447. Hat die mit dem Namen „zweites Gesicht“ bezeichnete Erscheinung Beziehungen zum Traum und zum Somnambulismus?

„Das alles ist dasselbe: Was du „zweites Gesicht“ nennst, ist wieder der Geist, der freier ist, obschon der Leib nicht schläft. Das zweite Gesicht ist das Gesicht der Seele.“


448. Ist das zweite Gesicht eine bleibende Gabe?
„Ja, die Fähigkeit, aber nicht der Gebrauch desselben. In den weniger materiellen Welten als die eurige, befreien sich die Geister leichter und treten allein durch den Gedanken miteinander in Verbindung, ohne dass jedoch die artikulierte Sprache dabei ausgeschlossen wäre. Auch ist dort für die Mehrzahl das doppelte Gesicht eine andauernde Fähigkeit. Ihr normaler Zustand kann mit dem eurer Hellseherinnen höheren Grades verglichen werden und dies ist auch der Grund, warum sie sich euch leichter mitteilen, als die in gröberen Leibern Inkarnierten.“


449. Entwickelt sich das zweite Gesicht von selbst oder nach dem Willen des damit Begabten?

● ● ● ● ●

- _Schriftliche Aufgabe 1_: Liste alle Nummern auf, die im Textauszug vor einer Frage stehen.
- _Schriftliche Aufgabe 2_: Schreib aus dem Textauszug genau den Teil ab, der mit „447. Hat die“ beginnt und bis einschließlich „eine bleibende Gabe?“ reicht.

- _Gegebene Daten_:
● ● ● ● ●

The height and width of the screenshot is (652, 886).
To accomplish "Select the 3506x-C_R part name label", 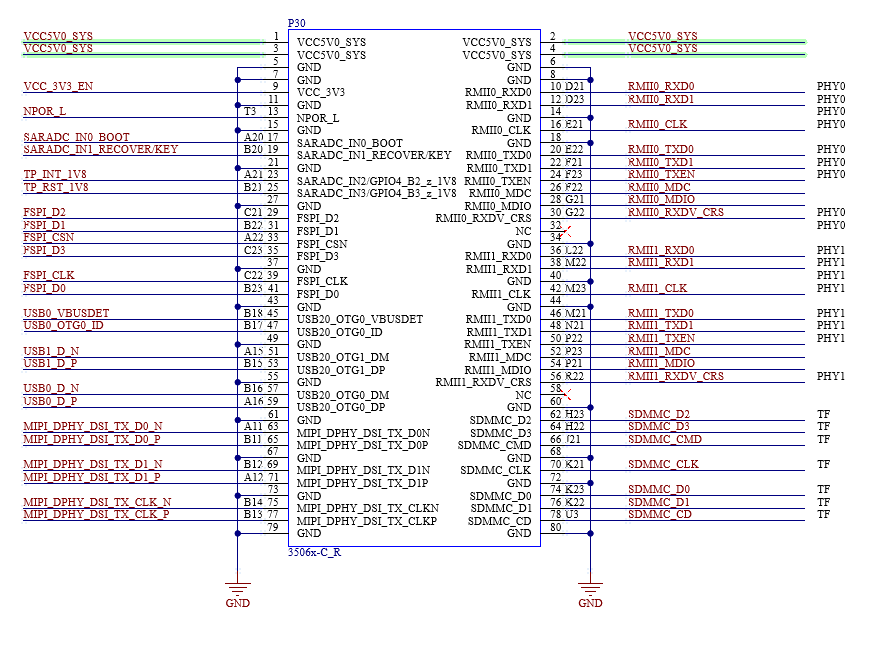I will point(315,552).
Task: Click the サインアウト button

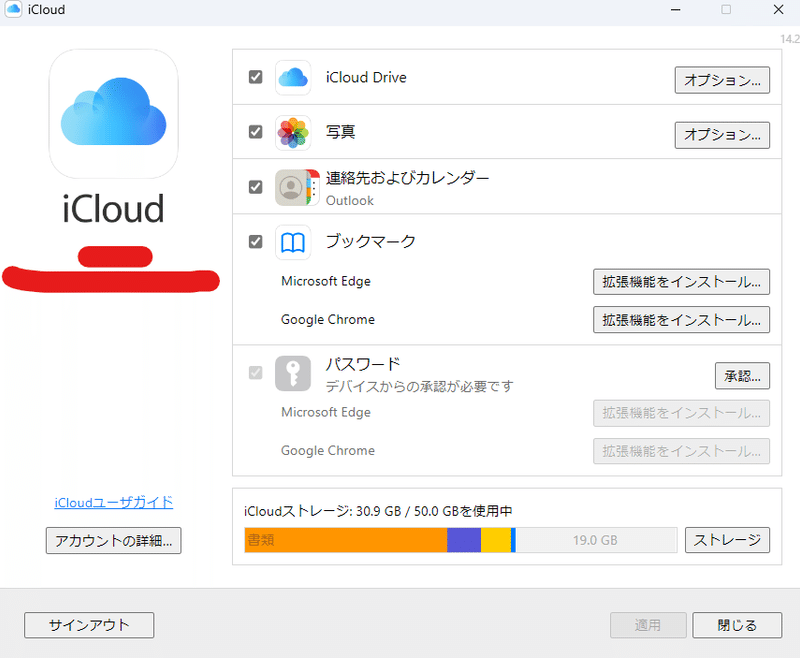Action: pyautogui.click(x=88, y=625)
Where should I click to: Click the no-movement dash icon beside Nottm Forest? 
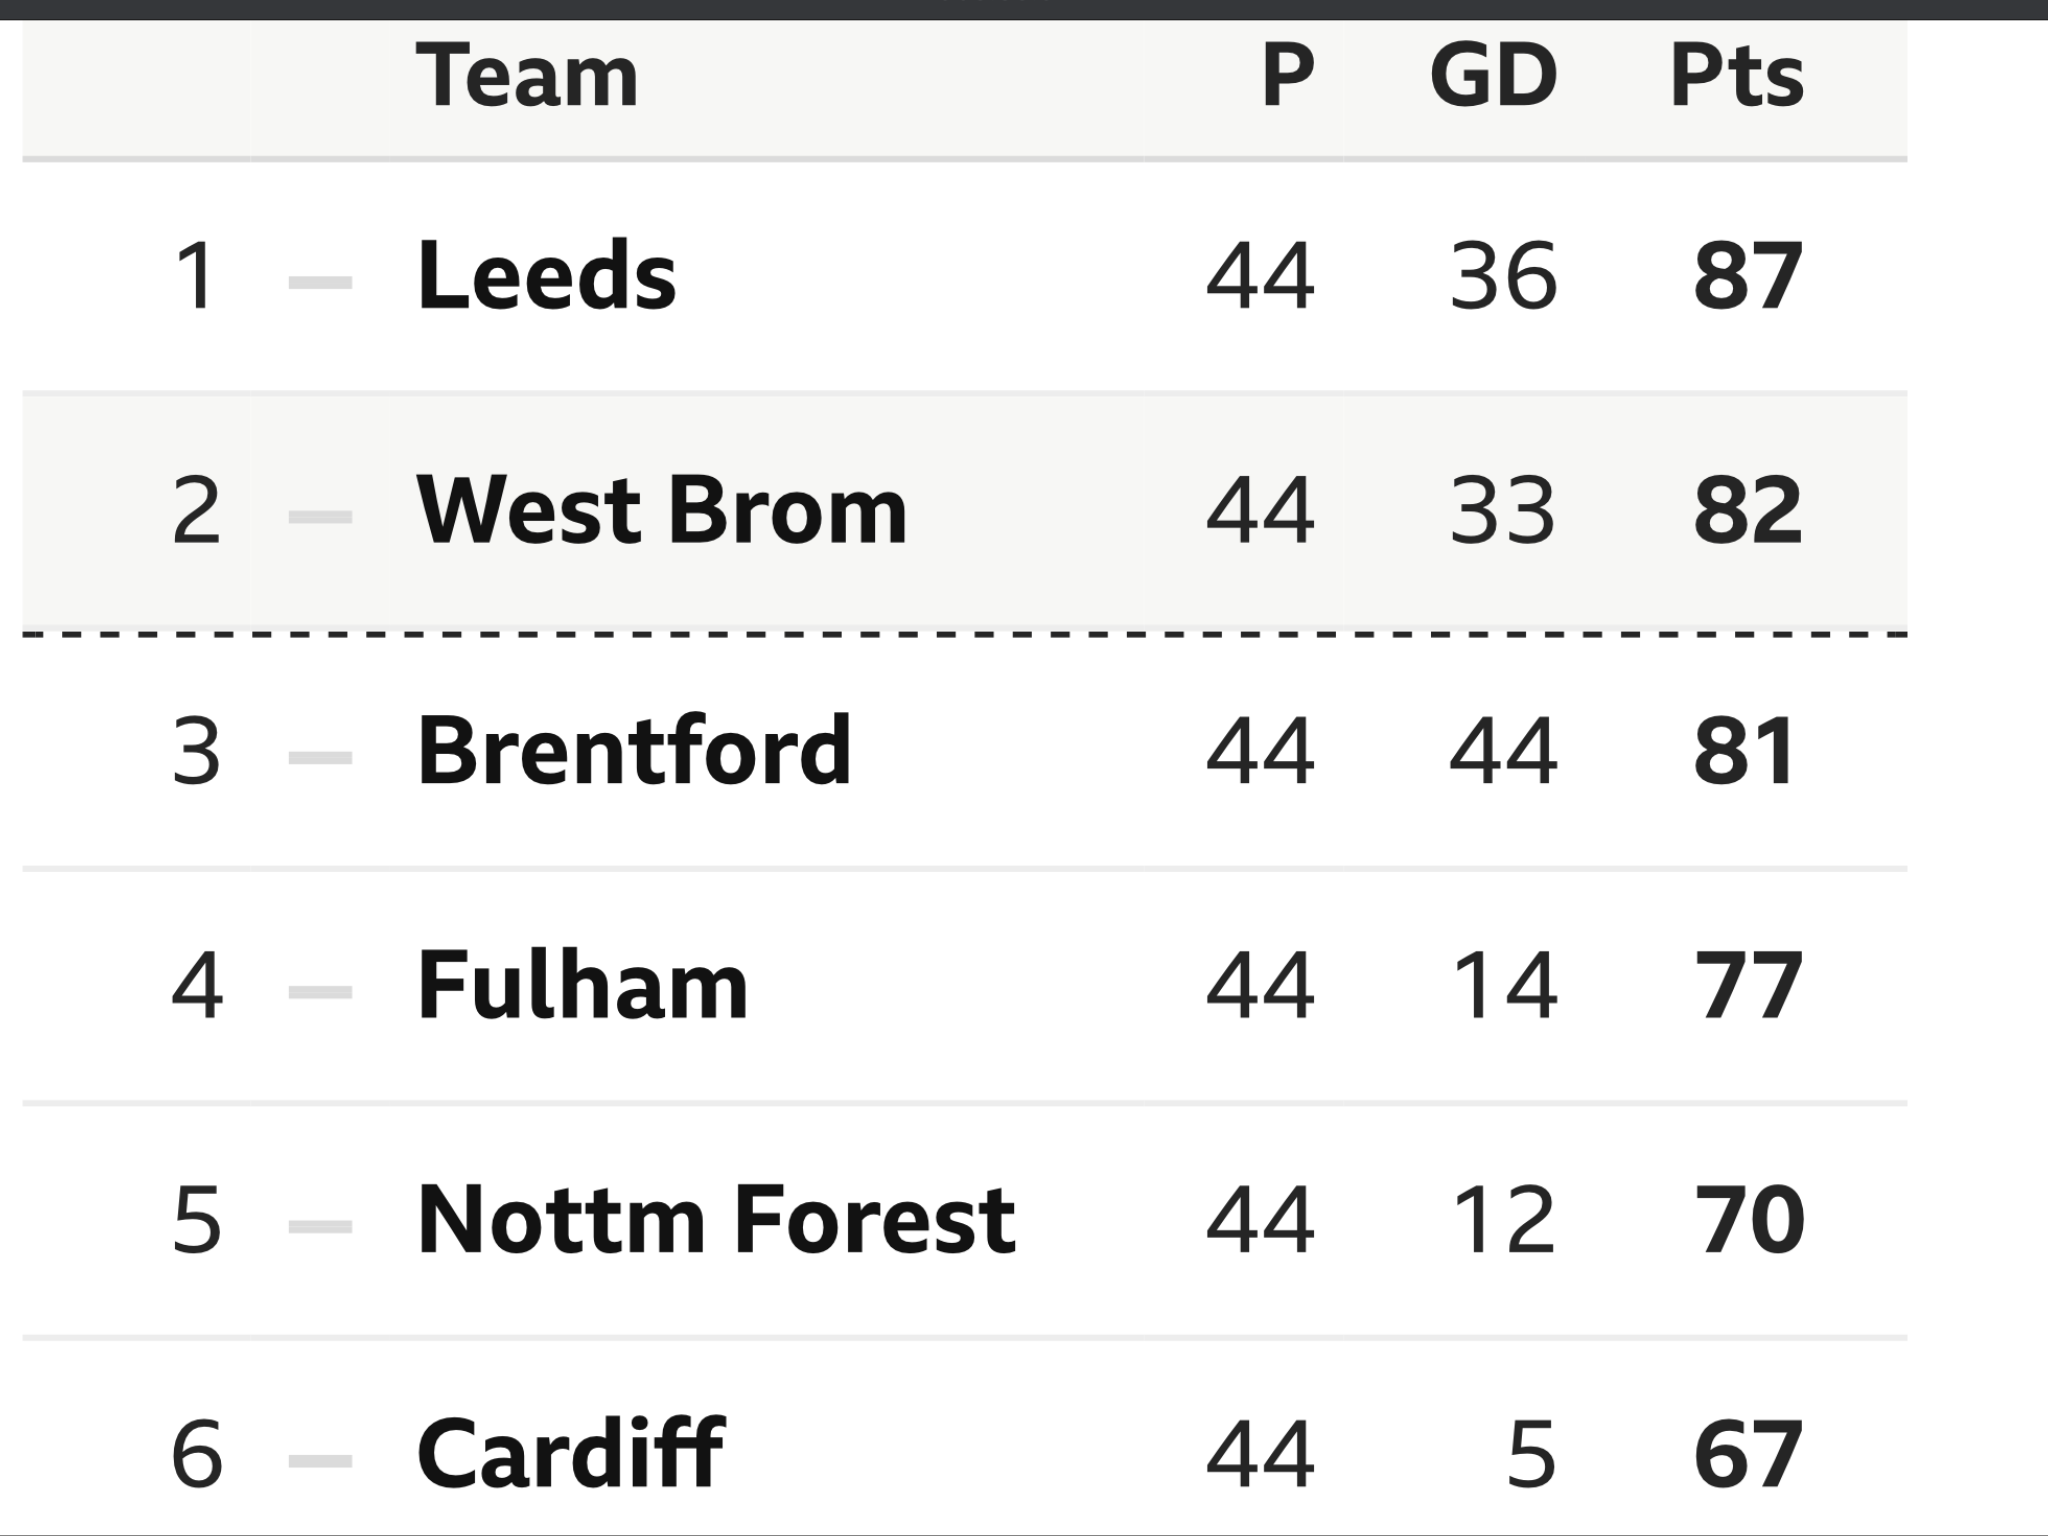coord(320,1226)
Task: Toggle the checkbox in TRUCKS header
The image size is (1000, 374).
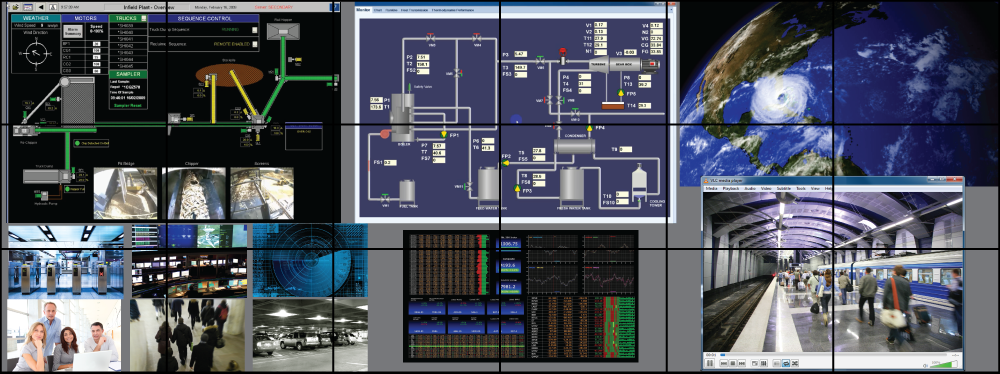Action: pos(143,18)
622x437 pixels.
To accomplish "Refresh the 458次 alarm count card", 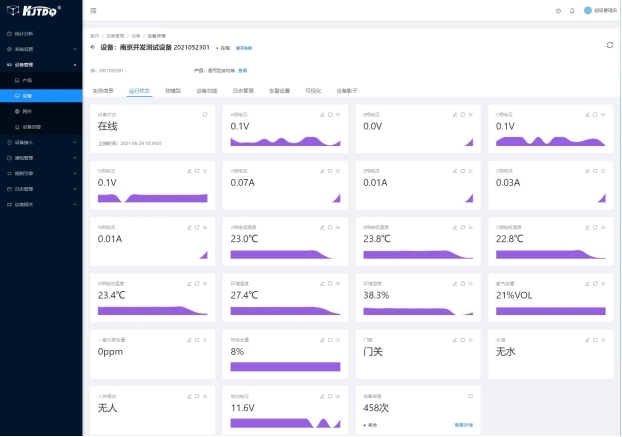I will 470,395.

● ● ● ● ●

- _Ergebnis 1_: 447, 448, 449

- _Ergebnis 2_:
447. Hat die mit dem Namen „zweites Gesicht“ bezeichnete Erscheinung Beziehungen zum Traum und zum Somnambulismus?

„Das alles ist dasselbe: Was du „zweites Gesicht“ nennst, ist wieder der Geist, der freier ist, obschon der Leib nicht schläft. Das zweite Gesicht ist das Gesicht der Seele.“


448. Ist das zweite Gesicht eine bleibende Gabe?